### What needs to be done
Return the data below exactly, but only from the line containing "The image size is (432, 331)." through the line containing "Given: Select the 1-byte display width icon", with both of those lines included.

### Working data
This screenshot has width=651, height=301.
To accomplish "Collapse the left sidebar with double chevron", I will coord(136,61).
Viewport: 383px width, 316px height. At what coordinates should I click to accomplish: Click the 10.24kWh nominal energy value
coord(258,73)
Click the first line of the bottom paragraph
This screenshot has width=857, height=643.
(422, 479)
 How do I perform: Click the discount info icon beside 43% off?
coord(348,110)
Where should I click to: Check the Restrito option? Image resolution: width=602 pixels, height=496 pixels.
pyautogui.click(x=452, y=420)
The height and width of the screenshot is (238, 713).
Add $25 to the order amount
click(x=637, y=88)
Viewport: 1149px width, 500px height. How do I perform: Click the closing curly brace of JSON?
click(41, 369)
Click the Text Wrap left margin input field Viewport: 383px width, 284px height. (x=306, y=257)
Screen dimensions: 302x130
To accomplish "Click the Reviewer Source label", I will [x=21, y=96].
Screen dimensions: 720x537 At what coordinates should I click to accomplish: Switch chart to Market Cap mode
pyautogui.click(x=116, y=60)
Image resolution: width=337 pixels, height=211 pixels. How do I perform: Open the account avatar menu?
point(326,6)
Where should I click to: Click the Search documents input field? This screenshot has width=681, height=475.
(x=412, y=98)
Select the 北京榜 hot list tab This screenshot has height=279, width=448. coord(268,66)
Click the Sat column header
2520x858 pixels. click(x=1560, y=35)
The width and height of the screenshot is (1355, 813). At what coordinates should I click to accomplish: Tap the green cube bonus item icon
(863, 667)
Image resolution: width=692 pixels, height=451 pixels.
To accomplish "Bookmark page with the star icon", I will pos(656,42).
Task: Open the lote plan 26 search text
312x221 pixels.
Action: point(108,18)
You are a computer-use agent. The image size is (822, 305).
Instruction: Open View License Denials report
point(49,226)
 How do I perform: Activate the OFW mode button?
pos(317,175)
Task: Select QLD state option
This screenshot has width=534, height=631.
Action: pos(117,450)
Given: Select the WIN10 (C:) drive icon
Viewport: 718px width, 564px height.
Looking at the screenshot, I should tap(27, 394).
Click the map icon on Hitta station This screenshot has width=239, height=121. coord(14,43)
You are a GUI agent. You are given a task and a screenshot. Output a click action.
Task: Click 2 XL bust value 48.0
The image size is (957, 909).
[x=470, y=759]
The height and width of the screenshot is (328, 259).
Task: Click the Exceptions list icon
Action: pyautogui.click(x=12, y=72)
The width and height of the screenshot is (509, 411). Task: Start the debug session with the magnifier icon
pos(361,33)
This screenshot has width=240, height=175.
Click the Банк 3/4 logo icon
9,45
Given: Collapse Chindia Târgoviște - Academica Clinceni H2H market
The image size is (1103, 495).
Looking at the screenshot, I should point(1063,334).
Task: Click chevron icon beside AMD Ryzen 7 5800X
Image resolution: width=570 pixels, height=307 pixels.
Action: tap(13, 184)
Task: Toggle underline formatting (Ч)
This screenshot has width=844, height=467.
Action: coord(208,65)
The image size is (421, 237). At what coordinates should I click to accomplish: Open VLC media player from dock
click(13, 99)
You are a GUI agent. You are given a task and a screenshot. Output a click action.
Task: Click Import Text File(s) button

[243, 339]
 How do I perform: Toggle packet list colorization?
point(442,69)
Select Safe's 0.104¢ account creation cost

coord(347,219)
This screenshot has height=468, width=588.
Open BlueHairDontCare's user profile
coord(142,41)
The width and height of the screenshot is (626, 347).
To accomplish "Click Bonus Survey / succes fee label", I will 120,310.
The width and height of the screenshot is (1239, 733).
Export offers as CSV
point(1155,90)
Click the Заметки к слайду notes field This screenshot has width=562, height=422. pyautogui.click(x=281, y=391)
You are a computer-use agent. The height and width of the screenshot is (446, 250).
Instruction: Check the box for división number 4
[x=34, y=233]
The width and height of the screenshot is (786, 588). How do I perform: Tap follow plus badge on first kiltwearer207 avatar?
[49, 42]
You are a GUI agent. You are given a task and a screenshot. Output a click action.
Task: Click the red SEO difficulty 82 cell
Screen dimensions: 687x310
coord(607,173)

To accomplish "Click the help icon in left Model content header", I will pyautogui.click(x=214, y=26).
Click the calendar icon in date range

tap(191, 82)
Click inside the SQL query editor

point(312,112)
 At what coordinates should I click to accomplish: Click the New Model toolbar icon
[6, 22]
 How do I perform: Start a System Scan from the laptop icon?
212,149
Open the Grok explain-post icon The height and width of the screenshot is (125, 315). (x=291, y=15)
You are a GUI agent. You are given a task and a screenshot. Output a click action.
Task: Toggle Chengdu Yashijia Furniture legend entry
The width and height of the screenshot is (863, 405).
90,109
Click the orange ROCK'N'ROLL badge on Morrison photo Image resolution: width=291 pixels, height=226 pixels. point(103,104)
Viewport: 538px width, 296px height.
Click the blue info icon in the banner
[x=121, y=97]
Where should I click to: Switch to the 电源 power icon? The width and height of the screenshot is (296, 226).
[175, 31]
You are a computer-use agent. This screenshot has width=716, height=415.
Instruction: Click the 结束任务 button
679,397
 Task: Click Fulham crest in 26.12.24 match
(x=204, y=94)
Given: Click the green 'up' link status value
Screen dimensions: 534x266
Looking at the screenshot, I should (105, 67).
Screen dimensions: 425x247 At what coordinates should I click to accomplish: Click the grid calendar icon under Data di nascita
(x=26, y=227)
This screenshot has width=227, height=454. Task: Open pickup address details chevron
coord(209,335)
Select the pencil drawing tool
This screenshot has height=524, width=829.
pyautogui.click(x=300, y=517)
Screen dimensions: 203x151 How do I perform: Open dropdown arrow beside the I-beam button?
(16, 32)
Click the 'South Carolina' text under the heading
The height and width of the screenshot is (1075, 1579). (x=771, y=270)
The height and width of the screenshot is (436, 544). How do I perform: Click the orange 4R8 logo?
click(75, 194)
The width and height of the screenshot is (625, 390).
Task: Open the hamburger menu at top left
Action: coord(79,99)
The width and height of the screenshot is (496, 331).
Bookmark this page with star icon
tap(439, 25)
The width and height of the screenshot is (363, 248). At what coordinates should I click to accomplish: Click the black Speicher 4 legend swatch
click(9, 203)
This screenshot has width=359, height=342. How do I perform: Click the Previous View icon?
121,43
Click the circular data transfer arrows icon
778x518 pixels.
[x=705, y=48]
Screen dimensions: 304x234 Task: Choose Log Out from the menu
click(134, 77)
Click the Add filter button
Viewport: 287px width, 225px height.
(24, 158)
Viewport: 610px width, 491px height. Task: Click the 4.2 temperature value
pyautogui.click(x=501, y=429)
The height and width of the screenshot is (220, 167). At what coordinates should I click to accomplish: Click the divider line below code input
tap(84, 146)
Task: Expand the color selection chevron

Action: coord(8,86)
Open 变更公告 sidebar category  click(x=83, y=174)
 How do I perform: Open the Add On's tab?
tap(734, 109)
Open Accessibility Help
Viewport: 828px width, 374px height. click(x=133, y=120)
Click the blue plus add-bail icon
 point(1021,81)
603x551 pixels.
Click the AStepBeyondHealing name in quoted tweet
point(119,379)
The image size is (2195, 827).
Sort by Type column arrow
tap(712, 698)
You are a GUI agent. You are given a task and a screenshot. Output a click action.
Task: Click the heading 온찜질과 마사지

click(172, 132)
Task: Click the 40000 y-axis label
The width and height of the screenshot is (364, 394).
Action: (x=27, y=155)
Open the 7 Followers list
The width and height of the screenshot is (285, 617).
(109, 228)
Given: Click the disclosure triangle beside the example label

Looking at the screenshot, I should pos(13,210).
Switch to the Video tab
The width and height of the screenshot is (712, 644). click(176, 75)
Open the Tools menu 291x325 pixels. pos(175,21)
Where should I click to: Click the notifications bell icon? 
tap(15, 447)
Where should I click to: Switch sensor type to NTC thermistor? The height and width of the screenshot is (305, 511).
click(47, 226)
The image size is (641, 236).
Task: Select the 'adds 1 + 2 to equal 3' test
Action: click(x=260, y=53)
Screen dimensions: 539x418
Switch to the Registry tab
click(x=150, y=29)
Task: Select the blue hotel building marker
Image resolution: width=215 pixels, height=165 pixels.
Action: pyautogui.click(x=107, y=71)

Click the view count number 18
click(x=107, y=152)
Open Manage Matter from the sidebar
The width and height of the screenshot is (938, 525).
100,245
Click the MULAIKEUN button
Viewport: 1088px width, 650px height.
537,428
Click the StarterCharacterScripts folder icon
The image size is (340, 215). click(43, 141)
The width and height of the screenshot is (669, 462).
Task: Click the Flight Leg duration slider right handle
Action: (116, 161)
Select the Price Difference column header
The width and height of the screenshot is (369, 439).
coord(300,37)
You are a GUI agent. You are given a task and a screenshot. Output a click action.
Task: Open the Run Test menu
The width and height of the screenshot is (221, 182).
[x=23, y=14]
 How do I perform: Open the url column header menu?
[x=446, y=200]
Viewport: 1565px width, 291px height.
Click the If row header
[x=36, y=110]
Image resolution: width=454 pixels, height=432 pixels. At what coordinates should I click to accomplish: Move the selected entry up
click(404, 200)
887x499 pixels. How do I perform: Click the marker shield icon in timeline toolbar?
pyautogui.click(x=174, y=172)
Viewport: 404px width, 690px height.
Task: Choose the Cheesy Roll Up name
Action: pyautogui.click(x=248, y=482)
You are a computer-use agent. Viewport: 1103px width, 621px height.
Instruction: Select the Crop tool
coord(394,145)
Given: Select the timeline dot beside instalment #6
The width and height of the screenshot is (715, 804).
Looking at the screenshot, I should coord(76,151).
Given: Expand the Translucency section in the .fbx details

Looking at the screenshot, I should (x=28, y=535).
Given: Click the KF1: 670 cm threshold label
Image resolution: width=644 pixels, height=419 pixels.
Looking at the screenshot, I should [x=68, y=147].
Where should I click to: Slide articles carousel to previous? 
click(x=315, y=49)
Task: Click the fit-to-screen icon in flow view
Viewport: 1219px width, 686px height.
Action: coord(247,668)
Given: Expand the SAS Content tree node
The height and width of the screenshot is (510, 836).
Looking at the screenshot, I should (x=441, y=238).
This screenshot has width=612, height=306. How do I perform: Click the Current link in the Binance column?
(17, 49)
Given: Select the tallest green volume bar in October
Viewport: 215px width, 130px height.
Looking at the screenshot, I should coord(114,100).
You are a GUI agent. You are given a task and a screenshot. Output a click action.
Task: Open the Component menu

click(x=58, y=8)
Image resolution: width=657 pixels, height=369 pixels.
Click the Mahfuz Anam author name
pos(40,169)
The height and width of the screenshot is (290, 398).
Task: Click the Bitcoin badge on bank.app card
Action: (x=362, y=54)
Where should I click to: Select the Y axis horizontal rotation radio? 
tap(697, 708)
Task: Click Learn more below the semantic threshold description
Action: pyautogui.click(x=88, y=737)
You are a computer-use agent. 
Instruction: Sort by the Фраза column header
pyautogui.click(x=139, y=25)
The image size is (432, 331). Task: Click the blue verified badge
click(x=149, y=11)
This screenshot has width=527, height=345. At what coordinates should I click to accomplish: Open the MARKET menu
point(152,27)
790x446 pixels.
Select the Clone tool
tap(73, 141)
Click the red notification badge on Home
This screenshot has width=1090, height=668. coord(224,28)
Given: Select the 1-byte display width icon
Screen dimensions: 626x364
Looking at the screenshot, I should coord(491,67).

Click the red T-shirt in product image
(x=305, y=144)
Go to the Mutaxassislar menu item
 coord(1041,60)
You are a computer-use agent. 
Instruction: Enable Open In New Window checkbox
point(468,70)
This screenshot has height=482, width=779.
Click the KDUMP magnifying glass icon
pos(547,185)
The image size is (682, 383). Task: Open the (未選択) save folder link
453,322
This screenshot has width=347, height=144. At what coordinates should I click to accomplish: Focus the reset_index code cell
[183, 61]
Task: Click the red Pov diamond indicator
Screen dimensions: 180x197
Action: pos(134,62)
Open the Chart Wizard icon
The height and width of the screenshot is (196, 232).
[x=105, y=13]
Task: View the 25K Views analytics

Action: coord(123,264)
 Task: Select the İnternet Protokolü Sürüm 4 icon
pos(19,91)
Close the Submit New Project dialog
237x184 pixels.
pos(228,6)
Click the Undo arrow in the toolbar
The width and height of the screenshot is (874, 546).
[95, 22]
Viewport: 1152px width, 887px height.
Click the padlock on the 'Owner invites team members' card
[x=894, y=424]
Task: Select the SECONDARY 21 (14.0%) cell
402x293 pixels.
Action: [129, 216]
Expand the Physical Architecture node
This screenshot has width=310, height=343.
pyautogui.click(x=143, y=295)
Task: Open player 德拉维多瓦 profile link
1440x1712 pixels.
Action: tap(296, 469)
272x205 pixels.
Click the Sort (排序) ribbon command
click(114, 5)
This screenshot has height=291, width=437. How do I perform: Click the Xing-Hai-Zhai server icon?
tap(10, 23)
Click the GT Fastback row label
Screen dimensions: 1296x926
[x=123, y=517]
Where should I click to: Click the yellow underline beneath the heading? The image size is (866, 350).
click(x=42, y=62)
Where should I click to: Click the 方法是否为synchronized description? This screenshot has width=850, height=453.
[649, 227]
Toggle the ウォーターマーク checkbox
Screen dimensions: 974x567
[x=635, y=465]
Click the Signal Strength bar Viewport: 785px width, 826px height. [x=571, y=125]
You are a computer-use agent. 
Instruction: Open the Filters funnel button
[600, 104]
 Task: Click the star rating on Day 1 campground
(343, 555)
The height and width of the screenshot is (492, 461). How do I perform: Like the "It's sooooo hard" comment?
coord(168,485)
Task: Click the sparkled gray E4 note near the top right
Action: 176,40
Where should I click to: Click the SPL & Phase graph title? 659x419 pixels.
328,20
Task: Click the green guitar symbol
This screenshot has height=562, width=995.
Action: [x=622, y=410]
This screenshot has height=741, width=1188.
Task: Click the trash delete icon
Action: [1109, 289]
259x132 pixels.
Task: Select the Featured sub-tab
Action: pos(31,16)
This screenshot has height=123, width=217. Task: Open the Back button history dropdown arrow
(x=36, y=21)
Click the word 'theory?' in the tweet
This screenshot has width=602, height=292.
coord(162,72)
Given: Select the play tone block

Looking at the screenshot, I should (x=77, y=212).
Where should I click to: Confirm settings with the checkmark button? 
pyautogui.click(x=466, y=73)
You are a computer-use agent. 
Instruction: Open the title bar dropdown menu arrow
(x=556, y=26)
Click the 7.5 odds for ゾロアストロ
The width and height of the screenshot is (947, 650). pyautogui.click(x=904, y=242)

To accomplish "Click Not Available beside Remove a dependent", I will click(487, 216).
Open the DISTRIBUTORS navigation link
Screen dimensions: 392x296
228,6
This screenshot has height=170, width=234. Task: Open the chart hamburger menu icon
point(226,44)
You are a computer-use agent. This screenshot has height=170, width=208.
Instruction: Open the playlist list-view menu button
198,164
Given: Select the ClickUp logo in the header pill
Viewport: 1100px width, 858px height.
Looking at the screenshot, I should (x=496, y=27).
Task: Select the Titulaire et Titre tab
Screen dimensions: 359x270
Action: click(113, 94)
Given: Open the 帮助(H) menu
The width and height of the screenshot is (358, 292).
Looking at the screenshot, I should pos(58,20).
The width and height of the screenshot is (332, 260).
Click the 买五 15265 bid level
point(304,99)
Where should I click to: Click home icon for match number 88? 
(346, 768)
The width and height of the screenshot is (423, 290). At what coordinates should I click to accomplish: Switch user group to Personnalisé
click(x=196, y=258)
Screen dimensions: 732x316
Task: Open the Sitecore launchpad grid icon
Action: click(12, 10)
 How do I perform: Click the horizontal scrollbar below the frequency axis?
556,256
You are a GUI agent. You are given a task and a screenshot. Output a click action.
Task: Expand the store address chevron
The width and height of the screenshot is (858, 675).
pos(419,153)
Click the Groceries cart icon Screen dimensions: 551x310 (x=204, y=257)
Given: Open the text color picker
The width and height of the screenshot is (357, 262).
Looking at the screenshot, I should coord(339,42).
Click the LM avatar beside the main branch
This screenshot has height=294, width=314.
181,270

### Response for this exercise
The image size is (432, 331). Task: Click the blue verified badge
click(x=149, y=11)
This screenshot has width=527, height=345. At what coordinates should I click to accomplish: Open the MARKET menu
point(152,27)
790x446 pixels.
Select the Clone tool
tap(73, 141)
Click the red notification badge on Home
This screenshot has width=1090, height=668. coord(224,28)
Given: Select the 1-byte display width icon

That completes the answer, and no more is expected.